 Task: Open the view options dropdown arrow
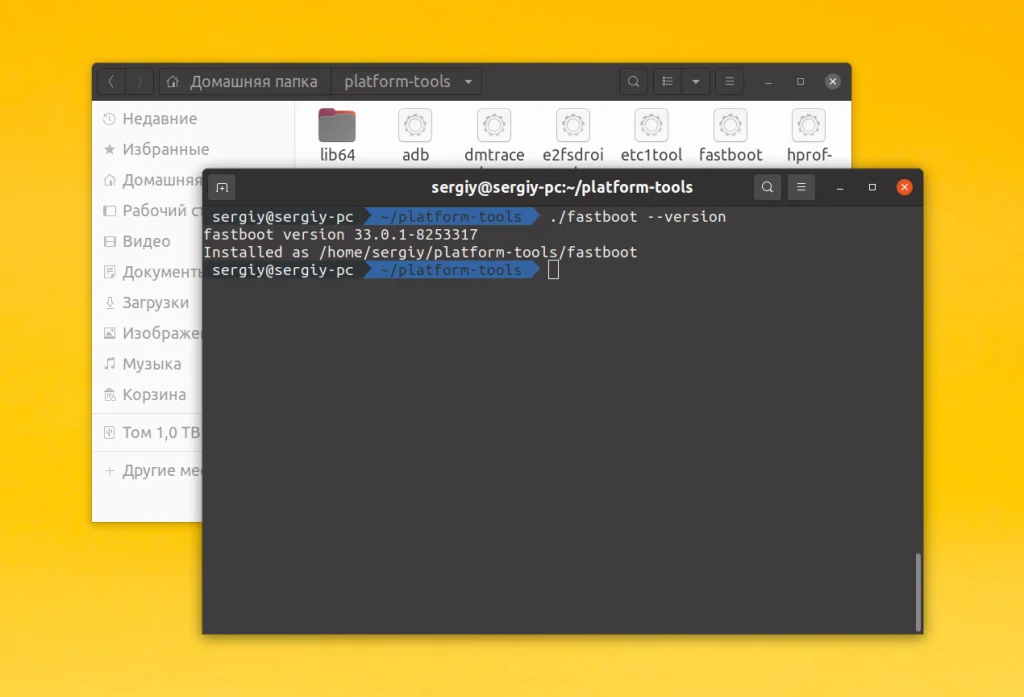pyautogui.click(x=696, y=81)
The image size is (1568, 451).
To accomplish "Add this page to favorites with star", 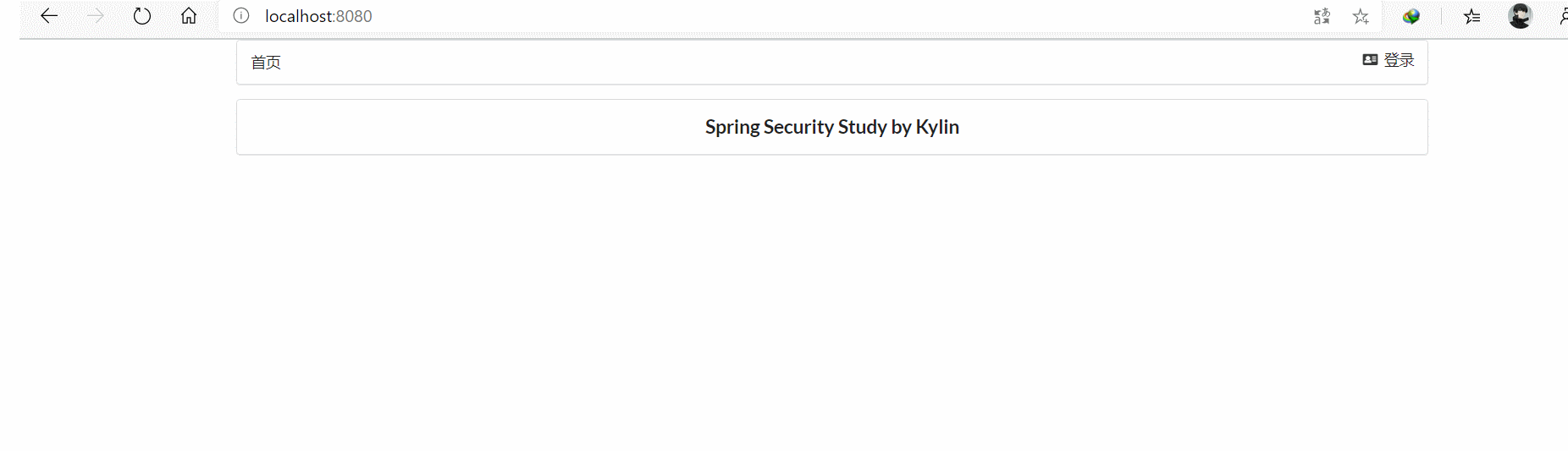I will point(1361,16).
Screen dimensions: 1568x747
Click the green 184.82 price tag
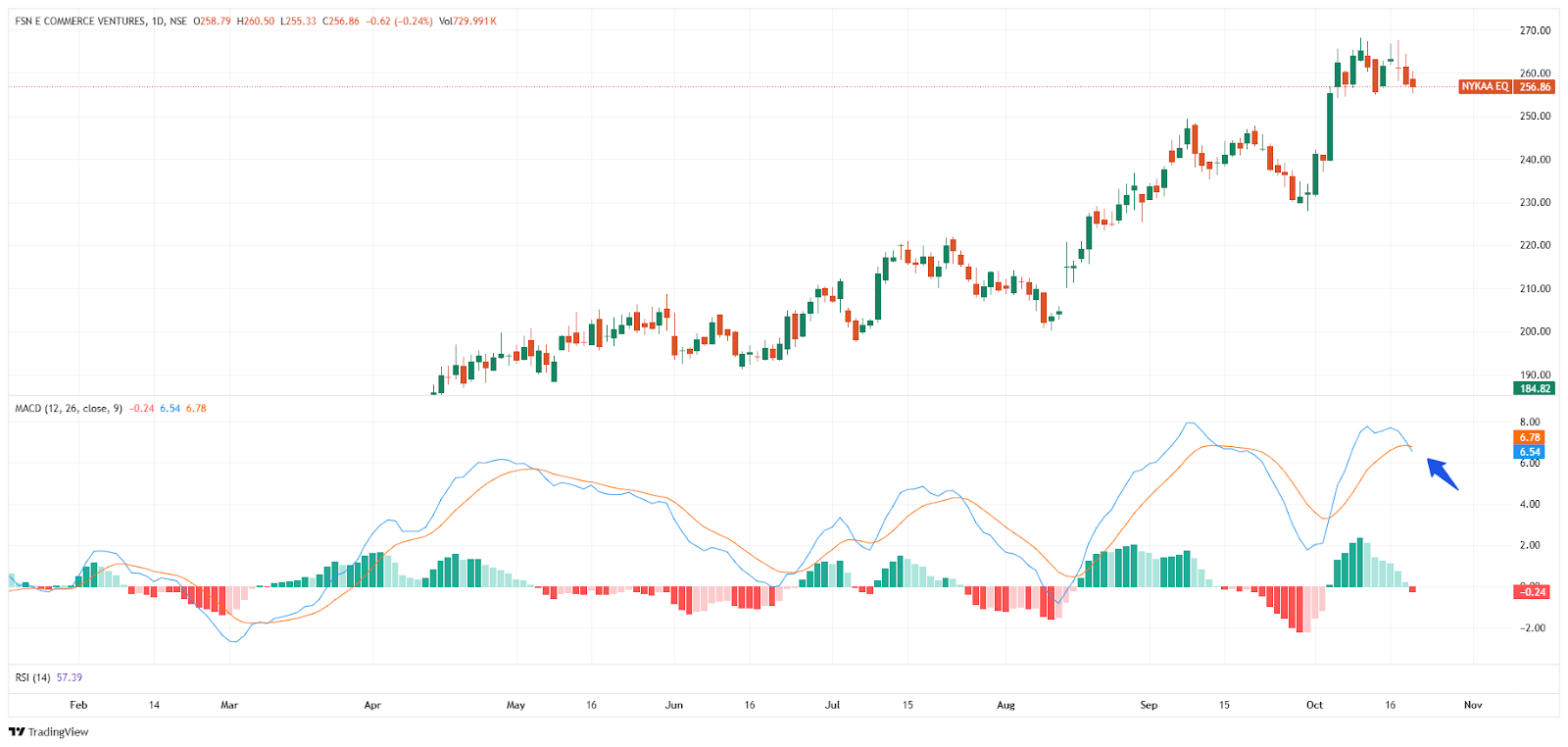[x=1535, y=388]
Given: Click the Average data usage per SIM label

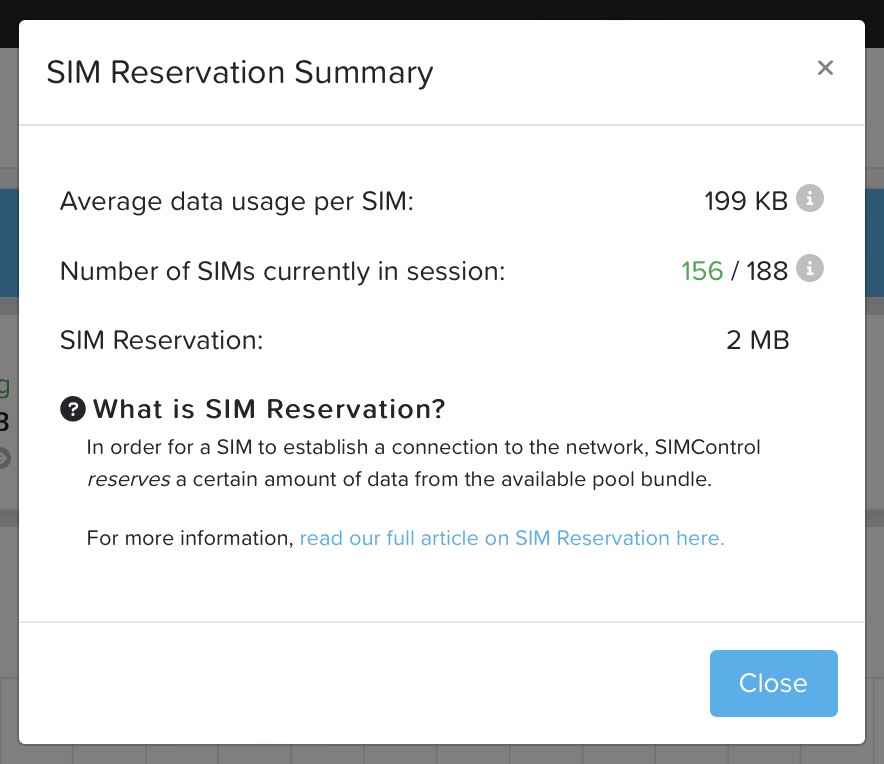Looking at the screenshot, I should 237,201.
==
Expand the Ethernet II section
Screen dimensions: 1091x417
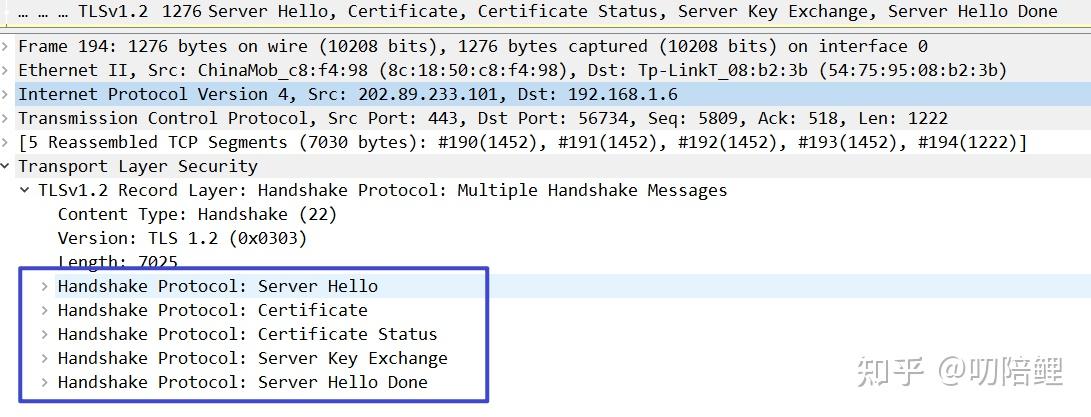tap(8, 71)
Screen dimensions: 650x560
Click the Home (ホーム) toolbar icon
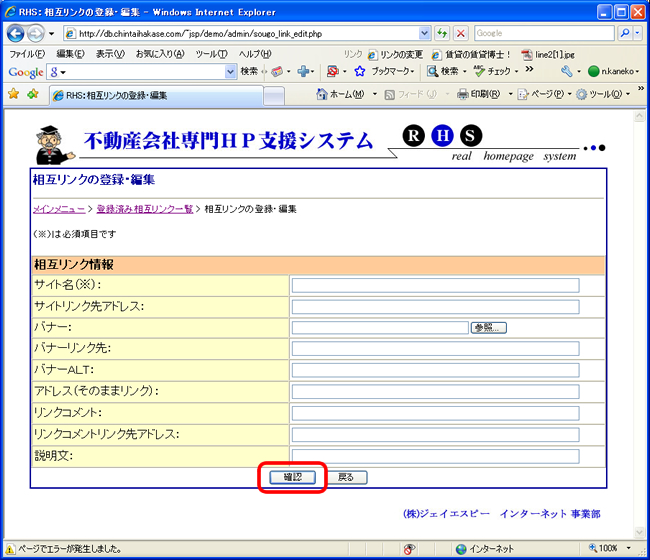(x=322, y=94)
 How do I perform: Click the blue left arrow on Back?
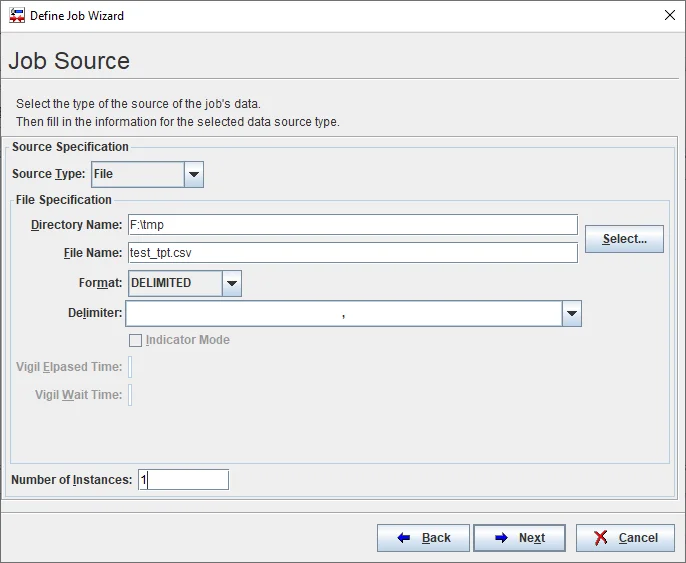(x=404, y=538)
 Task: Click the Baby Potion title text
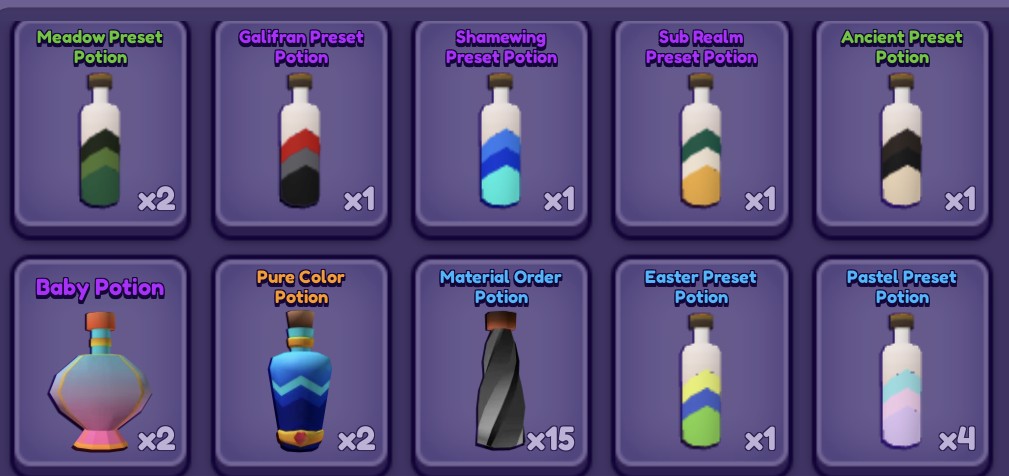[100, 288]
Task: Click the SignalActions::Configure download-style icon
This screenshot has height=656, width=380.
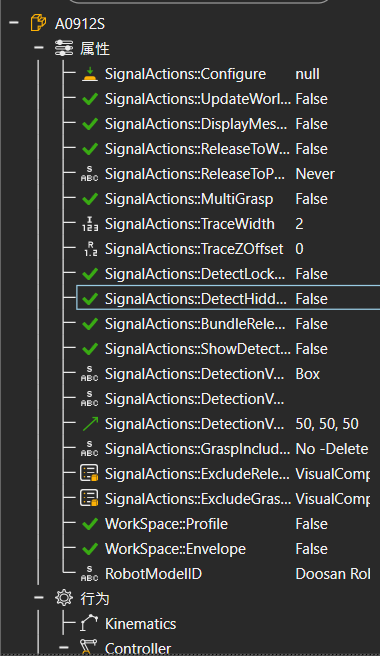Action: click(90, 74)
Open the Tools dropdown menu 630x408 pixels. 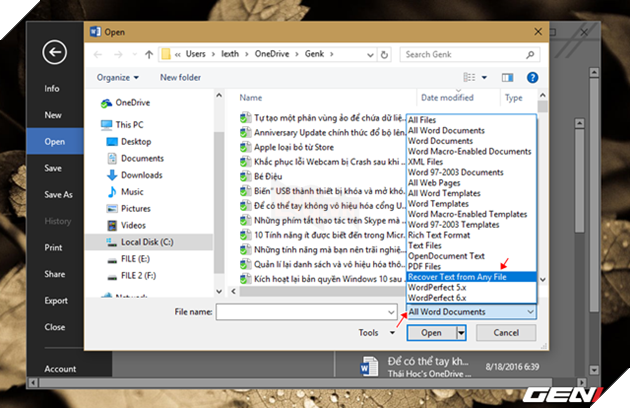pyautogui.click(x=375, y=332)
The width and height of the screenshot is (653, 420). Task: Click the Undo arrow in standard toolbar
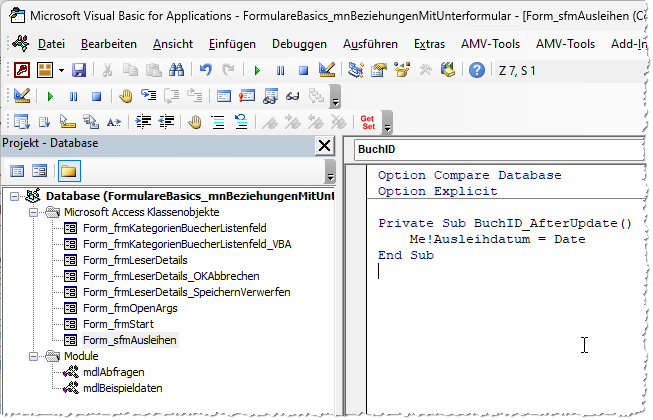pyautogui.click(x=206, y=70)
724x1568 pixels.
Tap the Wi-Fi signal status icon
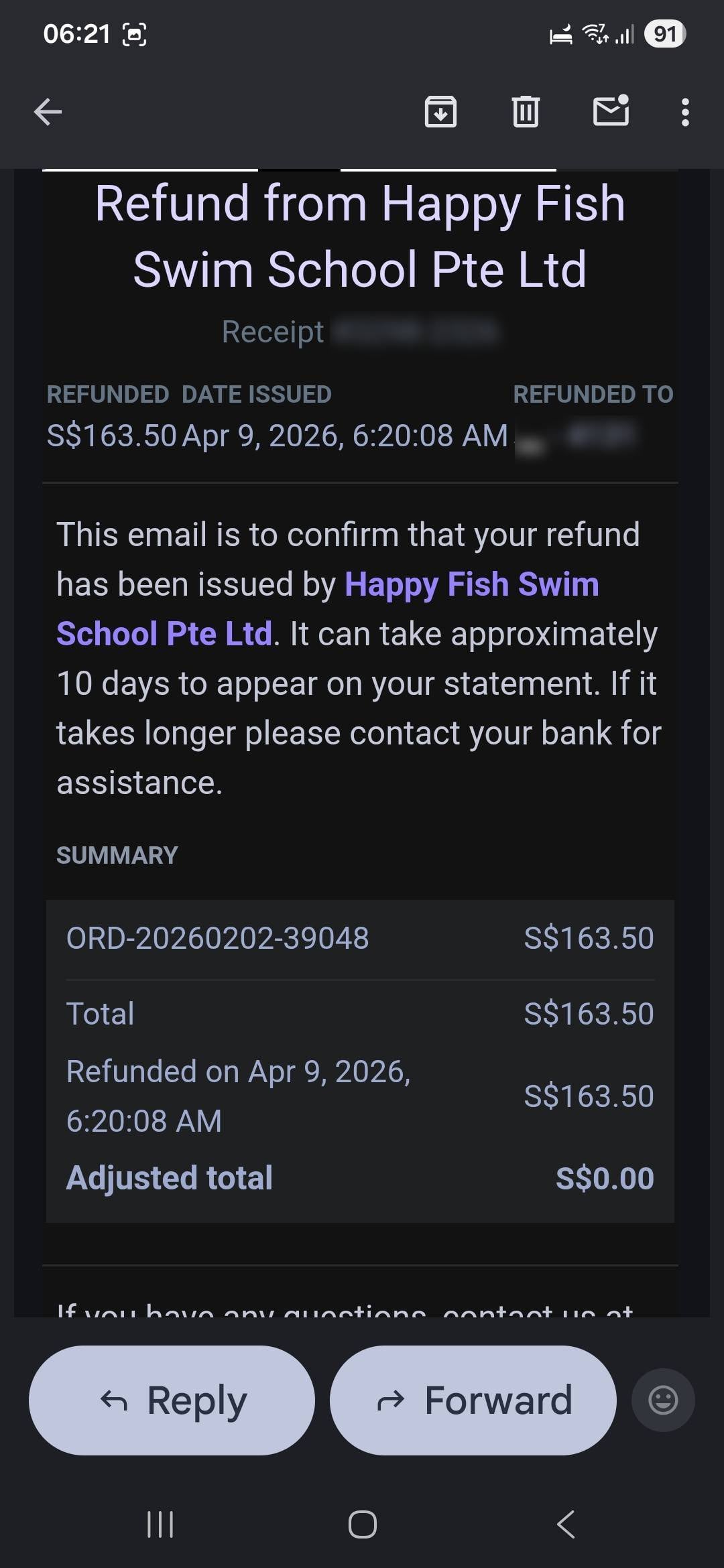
...
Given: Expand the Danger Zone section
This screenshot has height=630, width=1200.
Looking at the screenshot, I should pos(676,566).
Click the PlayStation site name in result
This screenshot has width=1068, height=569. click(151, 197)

• [INSTRUCTIONS TO FOLLOW]:
Find the lines in the material above that include the string "Expand", and state how many there are without any other text.

• [TASK SOLUTION]:
2